Le hobbit jovial mais mécontent incarné par Martin Freeman est relégué au second rang dans l’équipe de nains de ce second volet de la trilogie de Peter Jackson, ce qui permet de répartir le poids entre les joyeux lurons barbus. Heureusement, le film ne s’étend pas trop sur la trame de fond de la «destinée de Thorin», préférant se concentrer sur le voyage qu’ils s’apprêtent à entreprendre dans des endroits bien plus intéressants que dans le film précédent.
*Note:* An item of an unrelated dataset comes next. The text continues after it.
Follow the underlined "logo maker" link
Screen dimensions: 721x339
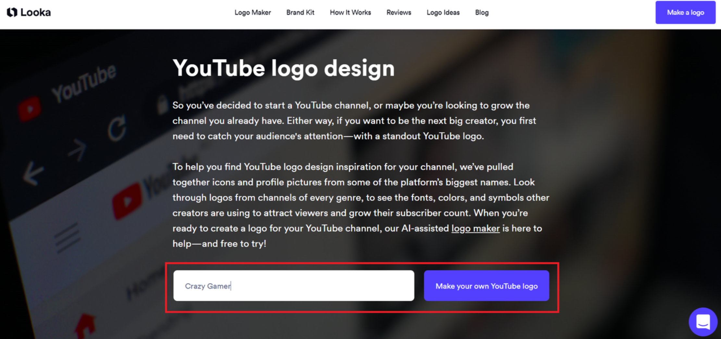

Les nains traverseront des boisés qui évoquent des souvenirs de la forêt impénétrable de «The Legend of Zelda» et visiteront les alentours de Laketown, une monarchie humaine de la classe ouvrière beaucoup plus vivace et vivante que tout autre endroit vu jusqu’à maintenant dans cette trilogie. Même si les cavernes de goblins dans «Unexpected Journey» étaient amusantes à voir, aucune des quêtes de «The Desolation of Smaug» ne ressemble autant à un détour digressif. Chaque pas que font les nains nous rapproche davantage d’une histoire principale de plus en plus attirante.
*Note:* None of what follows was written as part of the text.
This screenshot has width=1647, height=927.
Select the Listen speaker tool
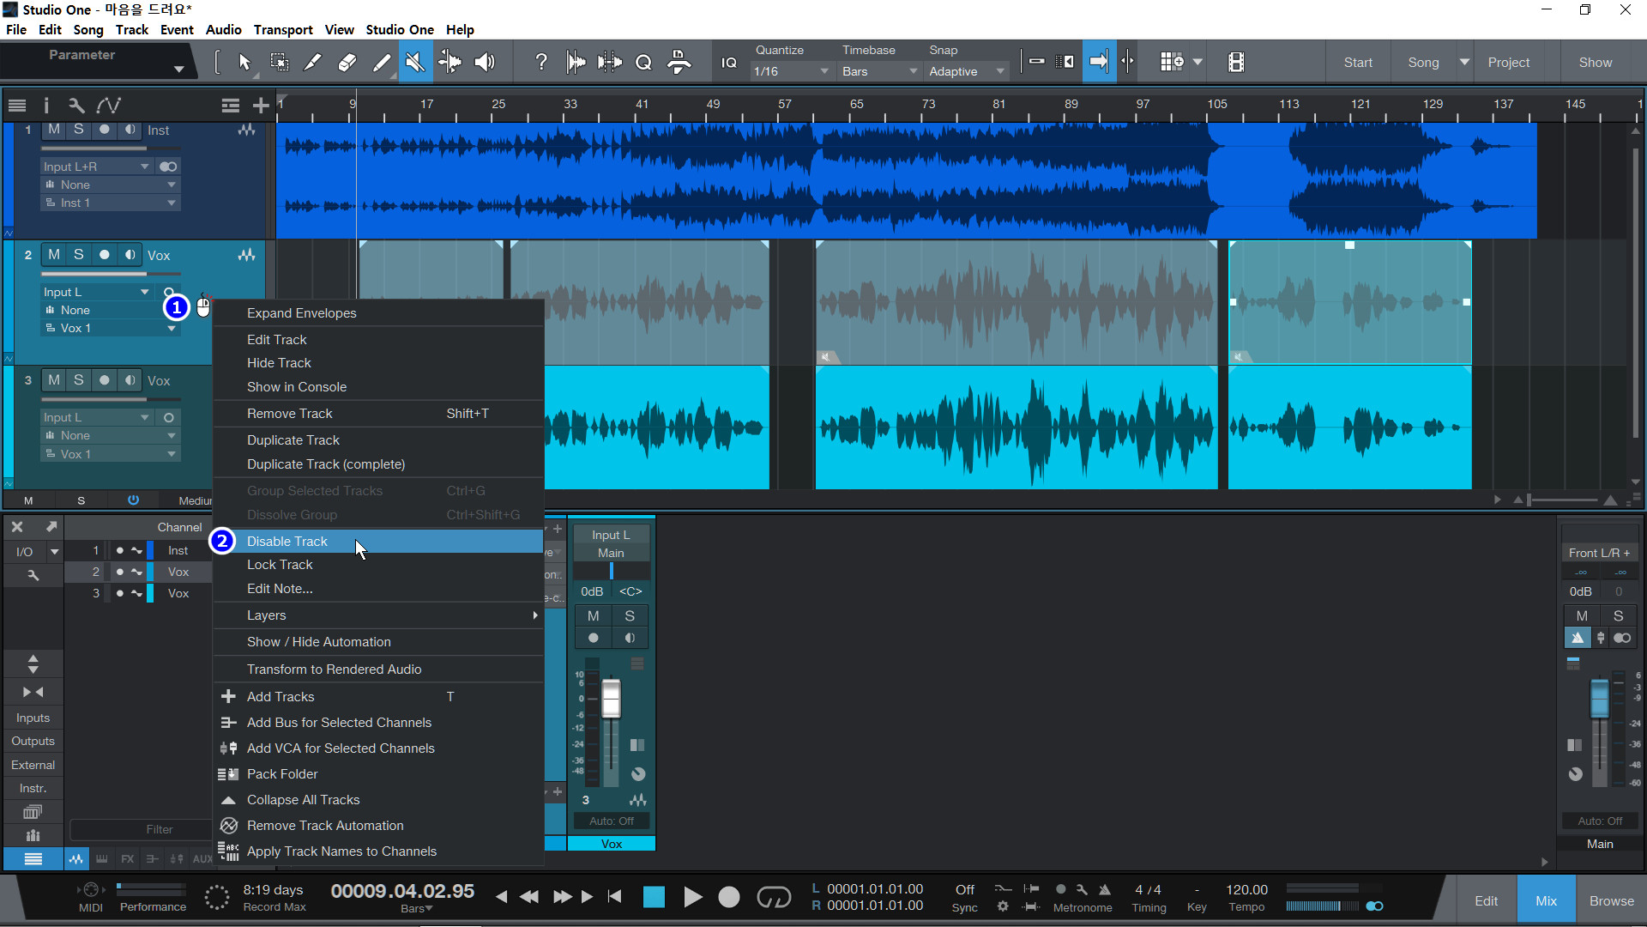click(485, 62)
«Desolation» n’est pas entièrement dépourvu de curiosités. Bien que la mission de Gandalf visant à retrouver le Nécromancien serve à relier la trilogie «Hobbit» à celle du «Seigneur des anneaux», les coupures occasionnelles pour suivre les quêtes du sorcier sont surtout distrayantes et sans éclat. Même si nous sommes heureux de retrouver les nains dans les aventures en Terre du Milieu, il est facile d’imaginer une version de cette histoire qui n’impliquerait pas des personnages secondaires comme Legolas et Kate... (Euh, pardon, Tauriel...) et qui garderait tout de même une impression d’entièreté (et qui serait peut-être un peu plus cohérente). La relation amoureuse de Tauriel avec le séduisant nain Kili ressemble à un ajout de dernière minute à l’intrigue, et semble se baser uniquement sur la règle cinématographique voulant que deux personnes sexuellement compatibles doivent entretenir une relation en marge de l’action principale.
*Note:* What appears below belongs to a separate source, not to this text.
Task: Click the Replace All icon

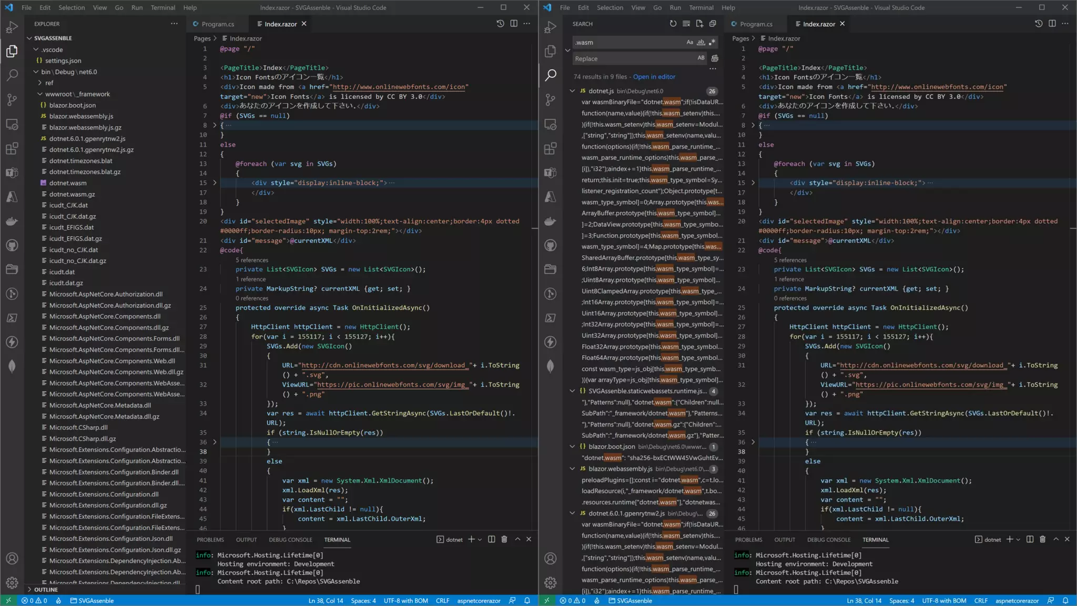Action: click(715, 58)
Cependant, le crime le plus flagrant de «The Desolation of Smaug» est sans aucun doute le fait que Bilbo Baggins soit laissé de côté, le transformant ainsi en personnage secondaire. Certes, il réussit à démontrer son importance à quatre occasions dans le film en sauvant ses compagnons de route, mais trop de temps passe sans que ce voleur aux grands yeux ne prononce un seul mot. Quand il reprend finalement toute l’attention du public en se retrouvant face à face avec le Smaug, le film retrouve une énergie nouvelle et fascinante.
Le dragon de Benedict Cumberbatch ne fait pas grand-chose pour saboter nos attentes : il est glissant, sadique, vaniteux, manipulateur et vaguement londonien. Mais la tradition a su se faire une bonne place ici. La demi-heure que Smaug passe à jouer avec un Bilbo timide est terrifiante, dans tous les sens du mot. Douze nains, douze tonneaux et un fleuve rugissant représentent suffisamment de divertissement pour qu’il vaille la peine de se déplacer au cinéma pour cette plus récente aventure dans la Terre du Milieu.